- Date: 20 October
- Frequency: Every five years

= World Statistics Day =

Statistical related celebration in October

World Statistics Day is an international day to celebrate statistics. Created by the United Nations Statistical Commission, it was first celebrated on 20 October 2010, 20-10-2010. The day is celebrated every five years.

As of 2010, 103 countries celebrate a national Statistics Day, including 51 African countries that jointly celebrate African Statistics Day annually on 18 November. India celebrates its statistics day on 29 June, the birthday of the statistician Prasanta Chandra Mahalanobis. The Royal Statistical Society in the UK also launched its getstats statistical literacy campaign on the same day at 20:10 (on 20 October 2010).

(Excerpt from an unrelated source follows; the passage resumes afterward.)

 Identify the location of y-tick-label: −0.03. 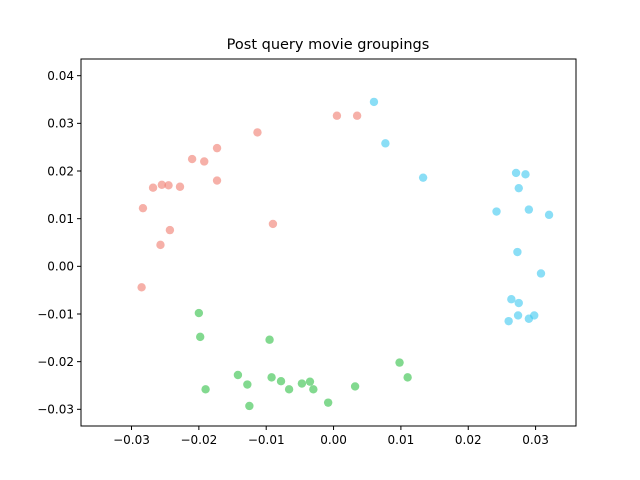
(56, 410).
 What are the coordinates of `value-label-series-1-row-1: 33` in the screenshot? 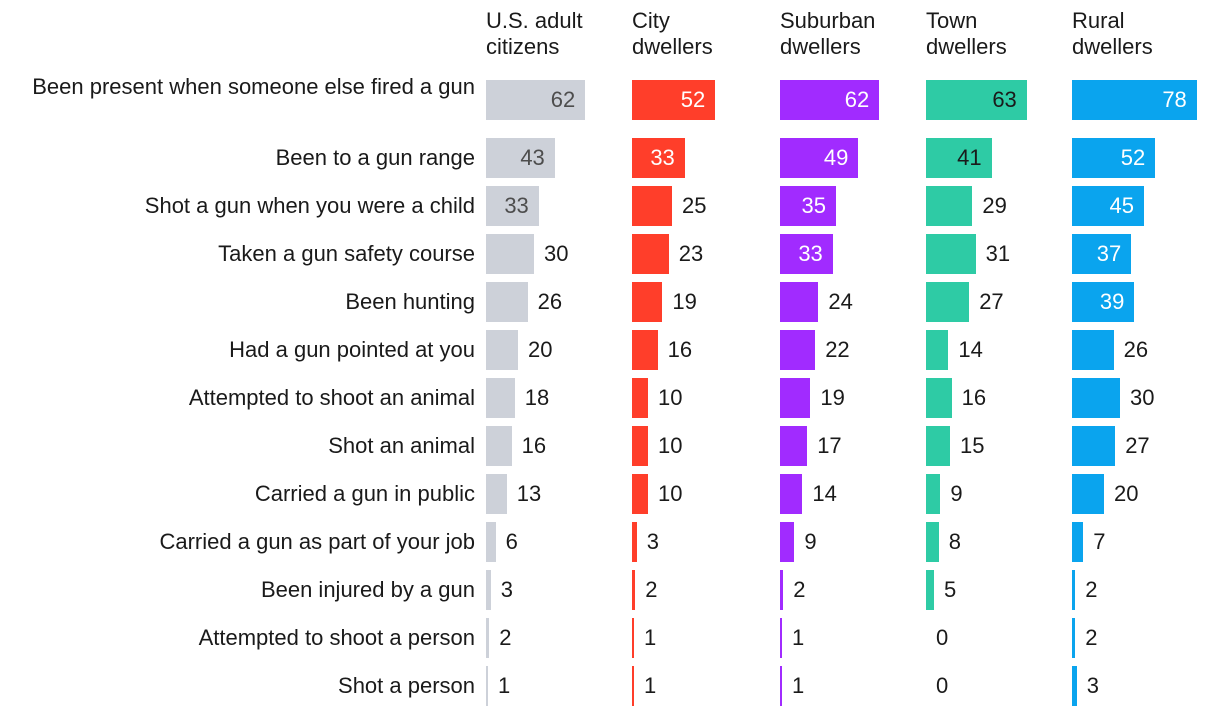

On 20 October 2025, the world will celebrate United Nations World Statistics Day (WSD) under the theme: Driving change with quality statistics and data for everyone

For the first time ever, the UN Regional Commissions will unite to host a 24-hour non-stop global webinar marathon — bringing voices, stories, and innovations from every corner of the globe.

From Bangkok to Beirut, Addis Ababa to Geneva, and Santiago to New York, the webinar will move with the sun, passing the virtual baton across time zones, showcasing how data is powering sustainable development and inclusive decision-making.